9/03/2020

Are You an Entrepreneur?

 An entrepreneur I am not, and will never be. All my audacious attempts at “business” were a dismal failure. All my investments fell under one category: sad. So why was I excited to read “The Happy Entrepreneur,” a book by Ardy Roberto

Ardy is a friend, a faith brethren, and a writer, with whom I share a book publisher. I bask in the successes of fellow pilgrims on a writing journey, leaving tracks of words that hopefully will, as Bud Garner wrote, “echo down the ages.” 

“I have just finished writing my first novel,” Ardy told me in one author gathering. 

“A novel!” I gushed. I personally know very few people who have attempted a novel and succeeded. 

“I can’t wait to read it,” I said. 

“The Happy Entrepreneur,” published by ABS-CBN Publishing Inc., hit the bookstores a few months after that meet-up. I believe it will just be a matter of time before it becomes another bestseller like Ardy’s other books, which are contextualized (Taglish) for Filipino readers. 

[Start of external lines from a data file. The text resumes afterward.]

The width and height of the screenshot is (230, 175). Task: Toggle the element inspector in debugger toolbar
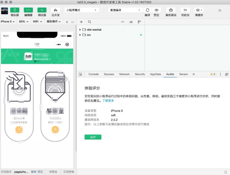81,74
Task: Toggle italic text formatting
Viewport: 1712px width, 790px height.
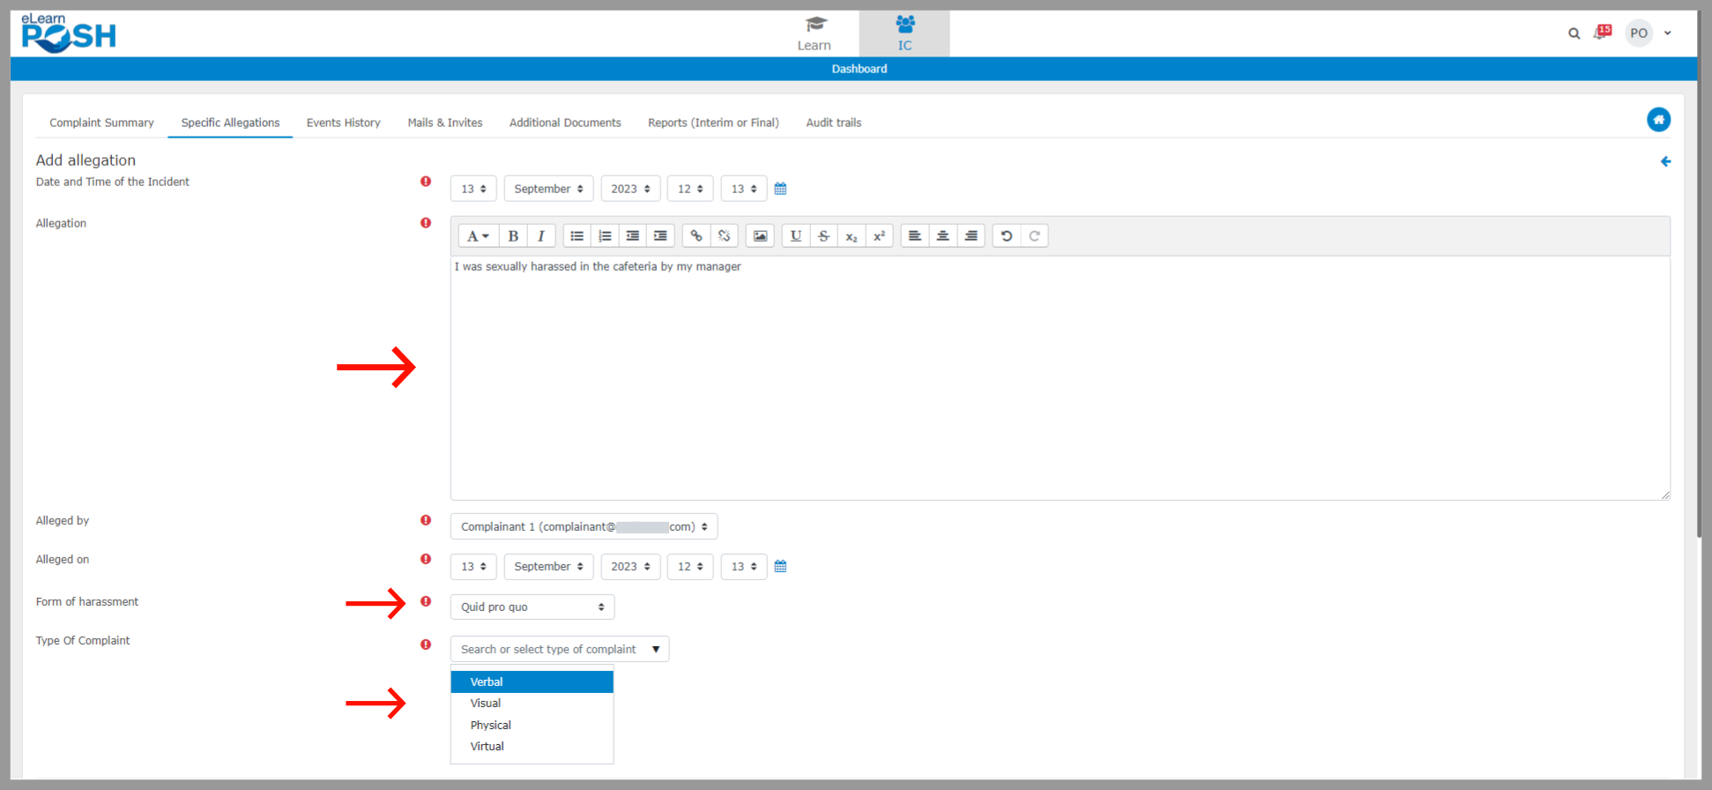Action: (x=540, y=236)
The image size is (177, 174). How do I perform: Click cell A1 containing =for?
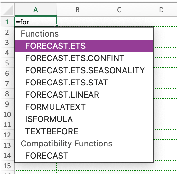[35, 22]

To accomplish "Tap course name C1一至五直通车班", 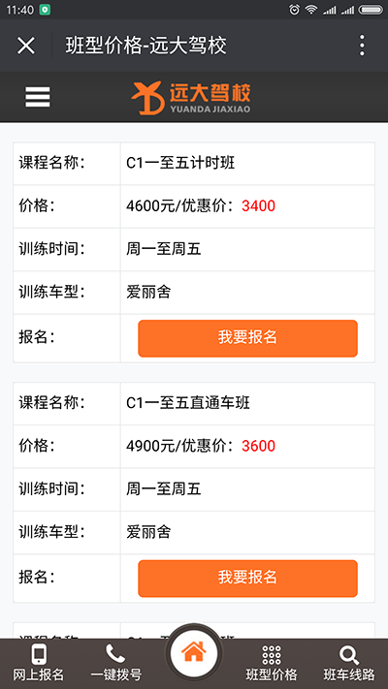I will [188, 403].
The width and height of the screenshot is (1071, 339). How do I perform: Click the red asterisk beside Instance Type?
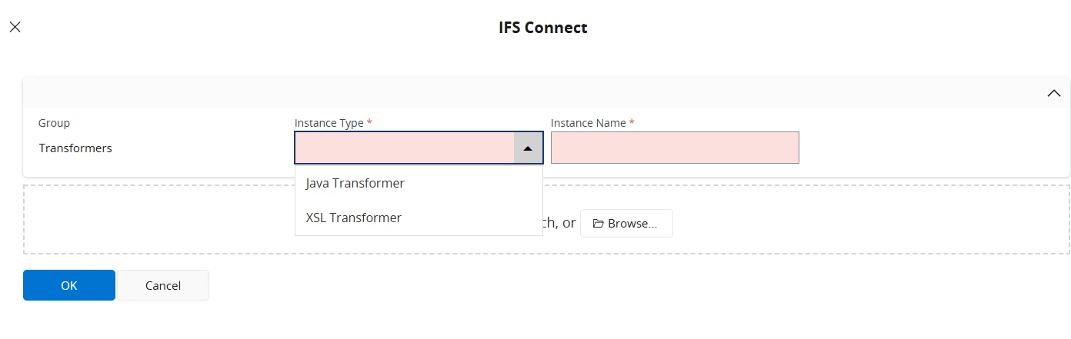tap(369, 123)
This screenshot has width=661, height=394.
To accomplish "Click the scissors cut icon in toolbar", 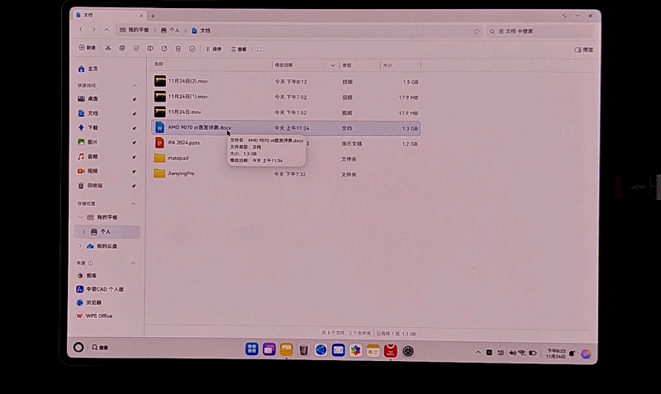I will click(x=108, y=49).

What riveted me was not the thread about conglomerates but the parallel, and more moving, story of redemption. Beneath the mentoring of a business wannabe with mental issues, there lurks a triumphant tale of discipling, a mandate for followers of Christ to embrace, which shone brighter for me.

Tim, a successful businessman enters into a one-on-one relationship with a not-quite-yet a believer Eddie and guides him through the Word, based on Tim's own highs and lows in the business arena.    

Here’s a made businessman, whose genuine interest in the life of a nobody makes him reach out, way beyond anyone in his shoes would be willing to go, and help a goner meet and grow in the Lord. 

This entrepreneur teaches endurance and the joy that accompanies the learning; he teaches forgiveness the way we are edified in Scripture; and most of all, he speaks the language of business when he talks about the Truth to hard-nosed businessmen like the John Gokongwei in, of all places, the clouds inside a cramped airplane.  

I have met and heard the real people (fictionalized in the book’s pages) speak about their early beginnings, and what led them to success. But it is in the book’s dialogue, peppered with Filipino words and nuances, that the power of discipling comes alive. 

The reader is invited inside the mind of Tim, who is astute about the spiritual needs and struggles of Eddie—and able to communicate them. 

In their travels together, Tim witnesses for Christ with clockwork precision, carrying the Great Commission that should be in every Christian’s soul-winning program—preceded and ended in consultation with God through prayer. 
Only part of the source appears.